Israel weitet Militäreinsatz in Gaza aus
Israels Armee weitet ihre Offensive im Gazastreifen aus – laut UN sind Hunderttausende Palästinenser auf immer engerem Raum entlang der Küste eingeschlossen.

Israels Armee dehnt ihre Bodeneinsätze im Gazastreifen aus und drängt nach UN-Angaben Hunderttausende Palästinenser in ein immer kleineres Gebiet an der Mittelmeerküste. Israel will nach eigener Darstellung eine grössere Pufferzone entlang seiner Grenze schaffen.
Ein Militärsprecher forderte am Abend Bewohner im Raum Nuseirat im Zentrum Gazas zum sofortigen Verlassen ausgewiesener Viertel auf. Laut der Armee war von dort zuvor auf Israel geschossen worden. Eine Rakete wurde demnach abgefangen.

====

Aufgabenstellung:
Gib den Text über die Ausweitung des israelischen Militäreinsatzes in Gaza vollständig und Wort für Wort wieder.

====

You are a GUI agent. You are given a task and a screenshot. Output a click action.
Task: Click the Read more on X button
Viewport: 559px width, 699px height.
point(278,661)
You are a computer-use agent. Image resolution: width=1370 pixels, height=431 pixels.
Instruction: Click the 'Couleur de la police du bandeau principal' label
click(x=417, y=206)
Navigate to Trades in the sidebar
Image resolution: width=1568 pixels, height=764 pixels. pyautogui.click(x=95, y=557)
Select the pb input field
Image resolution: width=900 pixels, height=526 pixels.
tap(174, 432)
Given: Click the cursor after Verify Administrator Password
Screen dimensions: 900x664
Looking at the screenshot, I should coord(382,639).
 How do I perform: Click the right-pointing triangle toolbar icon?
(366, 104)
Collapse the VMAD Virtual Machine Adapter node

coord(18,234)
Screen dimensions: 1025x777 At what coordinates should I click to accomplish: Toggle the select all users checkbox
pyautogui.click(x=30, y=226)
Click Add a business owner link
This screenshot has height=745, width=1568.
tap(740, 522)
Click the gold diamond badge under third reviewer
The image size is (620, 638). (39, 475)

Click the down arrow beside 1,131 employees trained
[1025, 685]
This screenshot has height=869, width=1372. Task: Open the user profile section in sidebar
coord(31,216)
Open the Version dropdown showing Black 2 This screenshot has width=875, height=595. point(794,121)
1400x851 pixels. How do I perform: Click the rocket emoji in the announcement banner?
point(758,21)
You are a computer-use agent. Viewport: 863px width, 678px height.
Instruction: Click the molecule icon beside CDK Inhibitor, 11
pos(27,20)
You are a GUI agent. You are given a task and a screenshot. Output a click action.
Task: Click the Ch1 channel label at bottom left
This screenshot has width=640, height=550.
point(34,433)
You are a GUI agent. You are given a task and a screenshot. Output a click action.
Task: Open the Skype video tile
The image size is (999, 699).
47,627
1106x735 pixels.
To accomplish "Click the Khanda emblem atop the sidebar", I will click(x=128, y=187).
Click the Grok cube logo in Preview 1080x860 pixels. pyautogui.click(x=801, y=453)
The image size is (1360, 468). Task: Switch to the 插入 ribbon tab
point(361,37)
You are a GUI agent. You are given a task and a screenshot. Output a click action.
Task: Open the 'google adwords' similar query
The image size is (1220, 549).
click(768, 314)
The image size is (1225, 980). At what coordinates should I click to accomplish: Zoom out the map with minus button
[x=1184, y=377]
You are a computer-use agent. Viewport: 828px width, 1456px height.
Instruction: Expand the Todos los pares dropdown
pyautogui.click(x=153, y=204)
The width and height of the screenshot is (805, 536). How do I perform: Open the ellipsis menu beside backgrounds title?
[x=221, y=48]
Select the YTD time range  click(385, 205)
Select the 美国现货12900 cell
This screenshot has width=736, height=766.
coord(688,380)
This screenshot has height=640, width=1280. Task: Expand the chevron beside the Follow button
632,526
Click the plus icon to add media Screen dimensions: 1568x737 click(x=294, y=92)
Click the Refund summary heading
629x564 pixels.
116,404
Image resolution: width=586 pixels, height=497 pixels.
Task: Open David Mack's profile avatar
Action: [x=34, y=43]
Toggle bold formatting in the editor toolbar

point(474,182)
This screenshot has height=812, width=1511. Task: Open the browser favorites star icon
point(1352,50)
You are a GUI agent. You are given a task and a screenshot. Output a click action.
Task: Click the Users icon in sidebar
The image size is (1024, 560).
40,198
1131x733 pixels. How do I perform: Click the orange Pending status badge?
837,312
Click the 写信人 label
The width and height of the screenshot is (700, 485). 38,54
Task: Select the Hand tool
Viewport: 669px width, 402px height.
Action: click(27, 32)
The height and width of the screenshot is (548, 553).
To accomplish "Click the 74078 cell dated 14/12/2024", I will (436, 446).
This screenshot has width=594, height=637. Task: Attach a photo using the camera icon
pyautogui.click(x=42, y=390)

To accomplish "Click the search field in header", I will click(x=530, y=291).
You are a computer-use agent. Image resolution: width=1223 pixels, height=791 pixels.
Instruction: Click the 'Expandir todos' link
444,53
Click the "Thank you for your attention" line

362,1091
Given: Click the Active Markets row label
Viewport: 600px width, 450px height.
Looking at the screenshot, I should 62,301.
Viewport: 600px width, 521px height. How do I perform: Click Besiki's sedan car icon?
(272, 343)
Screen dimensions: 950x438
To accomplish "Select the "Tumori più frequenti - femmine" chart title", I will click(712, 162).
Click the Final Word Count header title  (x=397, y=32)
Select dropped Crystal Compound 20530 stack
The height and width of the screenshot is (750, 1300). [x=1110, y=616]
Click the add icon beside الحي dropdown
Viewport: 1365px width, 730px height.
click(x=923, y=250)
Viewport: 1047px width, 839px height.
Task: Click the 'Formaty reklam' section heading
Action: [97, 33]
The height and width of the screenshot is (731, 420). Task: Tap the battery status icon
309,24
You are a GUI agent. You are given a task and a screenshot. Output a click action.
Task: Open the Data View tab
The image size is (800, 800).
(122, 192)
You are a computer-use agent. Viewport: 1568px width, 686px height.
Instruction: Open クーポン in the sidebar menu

====

Antwort:
Israel weitet Militäreinsatz in Gaza aus
Israels Armee weitet ihre Offensive im Gazastreifen aus – laut UN sind Hunderttausende Palästinenser auf immer engerem Raum entlang der Küste eingeschlossen.

Israels Armee dehnt ihre Bodeneinsätze im Gazastreifen aus und drängt nach UN-Angaben Hunderttausende Palästinenser in ein immer kleineres Gebiet an der Mittelmeerküste. Israel will nach eigener Darstellung eine grössere Pufferzone entlang seiner Grenze schaffen.
Ein Militärsprecher forderte am Abend Bewohner im Raum Nuseirat im Zentrum Gazas zum sofortigen Verlassen ausgewiesener Viertel auf. Laut der Armee war von dort zuvor auf Israel geschossen worden. Eine Rakete wurde demnach abgefangen.